Readers, please stop bickering.

0 ( +0 / -0 )

jerseyboy Apr. 26, 2013 - 06:10AM JST The fact that Japan's military superiority was such that it was not required to use force against Korea does not make the pain and suffering inflicted on the people there over the decades of Japanese rule any less real. Do you think the thousands of Korean "comfort women" feel the same way you do?

In 1965 the issue was settled for $500 million that was paid out to Korea. The Japan goverment asked Korea goverment to show the concrete number of conscripted workers and soldiers, dead and injured and how much unpaid wages were. They asked to "show the evidences and they would pay". Korea agreed and investigated them. What I want to clarify here is that Korea didn't claim the compensation for the war time prostitutes. Why didn't they? It's because there was no abducted prostitute. Nobody said at the time in Korea, those prostitutes were abducted. Everyone knew there were many women who were so poor that they sold themselves to live and the Japan army didn't have to abduct Korean women. There were many Korean volunteers for Japan army at the time. Therefore Koreans didn't claim it at that time. It's the Korea goverment's problem if they did not disclose the comfort women issue at the time. What did South Korean goverment do with the $500 million that Japan paid already?

0 ( +2 / -2 )

Yasukuni Shrine is a place to go to see the soul of ancestors who died in the war. For the Japanese of today, it is also the farest place from the war. Visiting to Yasukuni shrine of this time, Abe Prime minister and senetors only try to participate in the festival to pray for peace in this spring. Every time we visit there, we would remember the horror of war. When we only visit the shrine, I can't understand to being called a militarism. You should know that japanese people always are cool and calm. We are thinking how it should be for the sake of peace in the world.This is an overreaction. Because we need to remember the oath of no-war there.

-2 ( +2 / -4 )

VIVA JAPAN!****

-2 ( +1 / -3 )

jerseyboyApr. 26, 2013 - 06:10AM JST "The comparison to the German invasion of Poland in 1939 is ridiculous and typical of the absurd over-exaggerated bias of the Korean anti-Japan crowd."

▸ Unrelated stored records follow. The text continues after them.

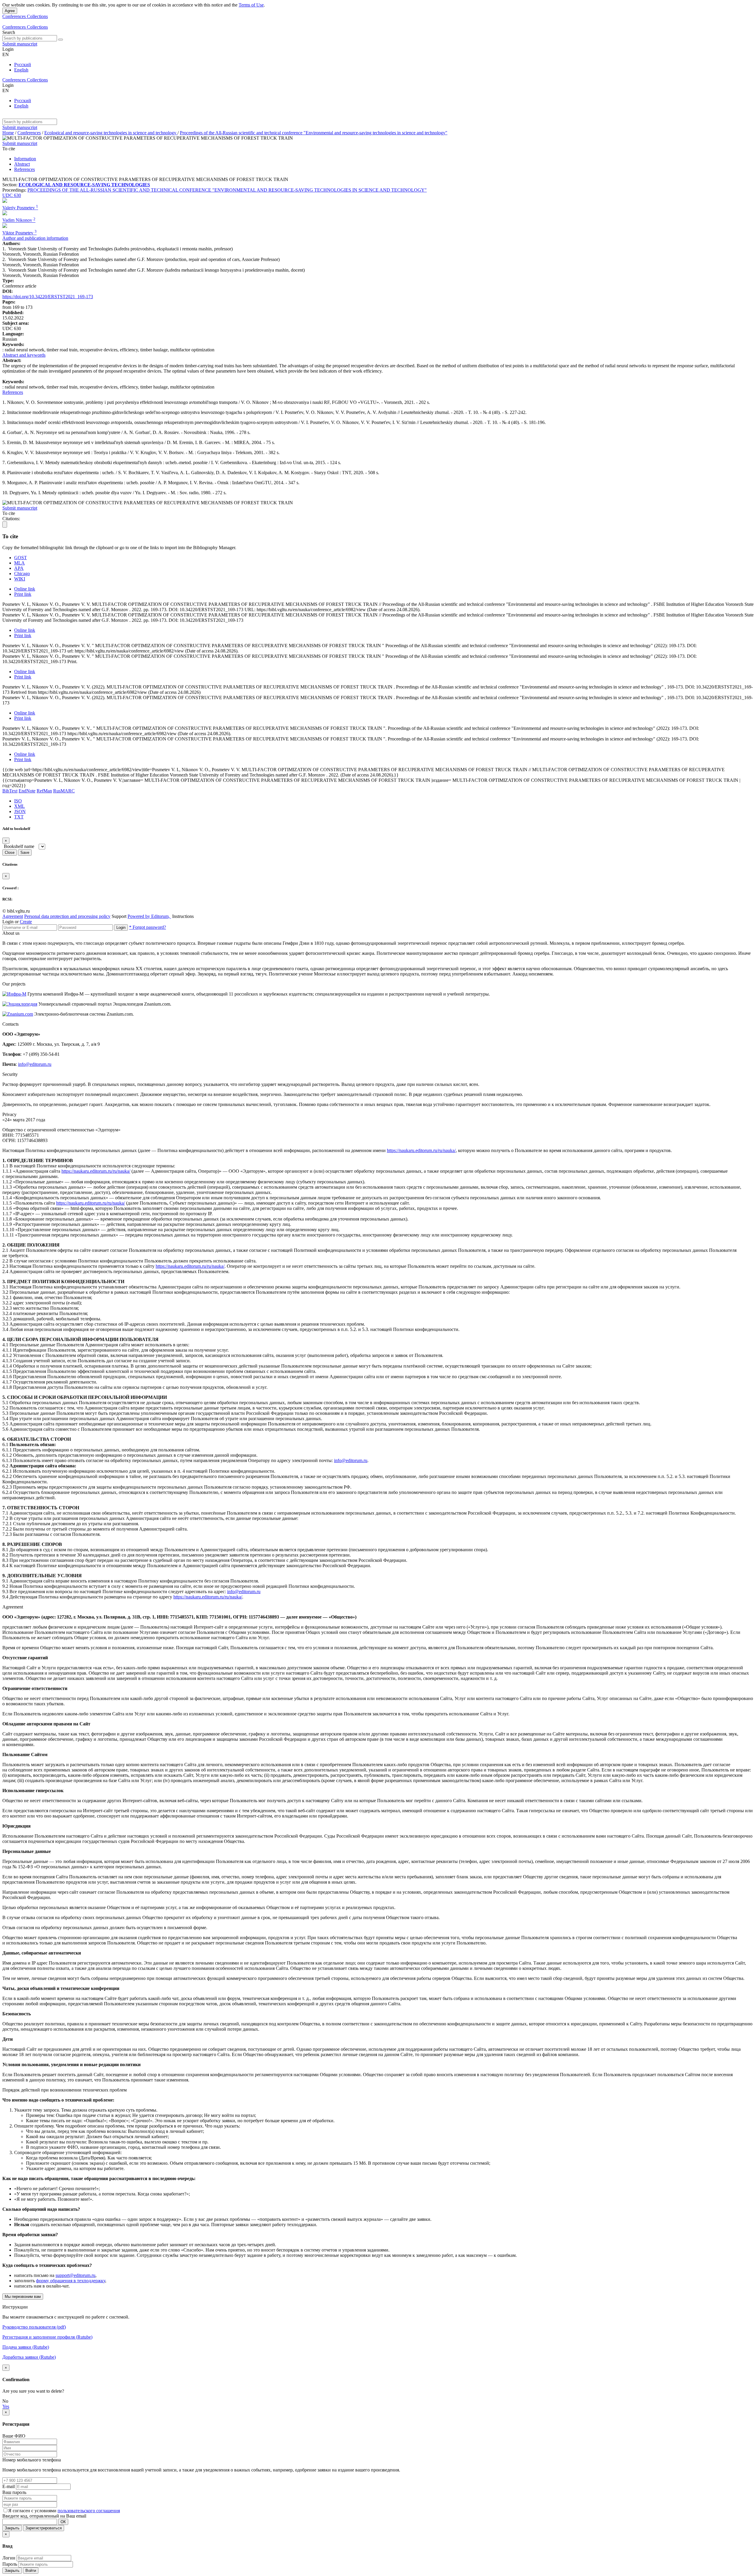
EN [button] (5, 54)
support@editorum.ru (75, 2275)
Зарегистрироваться (43, 2528)
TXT (19, 816)
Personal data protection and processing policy (67, 916)
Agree (10, 11)
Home (8, 132)
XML (19, 806)
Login (121, 927)
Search (8, 32)
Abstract (22, 164)
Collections (37, 16)
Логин (8, 2557)
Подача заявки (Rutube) (25, 2347)
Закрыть (12, 2528)
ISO (18, 800)
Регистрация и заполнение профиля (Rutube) (47, 2337)
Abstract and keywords (23, 355)
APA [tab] (19, 568)
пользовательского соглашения (89, 2510)
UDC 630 (11, 195)
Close (9, 852)
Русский (22, 64)
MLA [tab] (19, 562)
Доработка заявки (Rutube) (29, 2357)
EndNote (27, 790)
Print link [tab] (22, 594)
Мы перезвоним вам (23, 2296)
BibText (9, 790)
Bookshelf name (19, 846)
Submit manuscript (19, 43)
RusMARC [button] (64, 790)
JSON (20, 811)
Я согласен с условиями (33, 2510)
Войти (30, 2570)
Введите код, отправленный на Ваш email (44, 2515)
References (24, 169)
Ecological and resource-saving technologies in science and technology (110, 132)
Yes (5, 2406)
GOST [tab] (20, 557)
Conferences (14, 16)
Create (26, 921)
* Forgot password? (147, 927)
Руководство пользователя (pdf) (34, 2326)
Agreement (12, 916)
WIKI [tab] (19, 578)
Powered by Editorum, (149, 916)
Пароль (9, 2564)
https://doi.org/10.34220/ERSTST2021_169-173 (47, 296)
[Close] (4, 524)
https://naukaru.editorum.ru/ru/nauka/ (421, 1150)
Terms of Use (251, 4)
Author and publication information (35, 238)
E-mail (8, 2486)
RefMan (44, 790)
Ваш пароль (14, 2492)
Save (24, 852)
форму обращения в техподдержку (70, 2280)
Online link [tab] (24, 588)
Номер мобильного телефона (31, 2459)
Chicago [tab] (22, 573)
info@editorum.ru (34, 1064)
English (21, 69)
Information (25, 158)
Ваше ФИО (13, 2435)
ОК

Ossan -- the only thing absurd is you making the distinction between the two about invasion, rather than simply >aggression.

Please read the above article wherein South Korean political scientist Ko Sang-tu specifically equates Hitler's INVASION of Poland and the Japanese annexation of Korea. Nowhere does he mention "aggression".

The fact that Japan's military superiority was such that it was not required to use force against Korea does not make >the pain and suffering inflicted on the people there over the decades of Japanese rule any less real.

There was no Japanese INVASION of Korea in 1910. That's not how the annexation was achieved. This is real.

Do you think the thousands of Korean "comfort women" feel the same way you do? Or how about the hundreds of >thousands of Koreans forced to go to Japan as slave laborers to support the war effort? Including working in Aso's >family's businesses.

Going off on tangents and away from the article.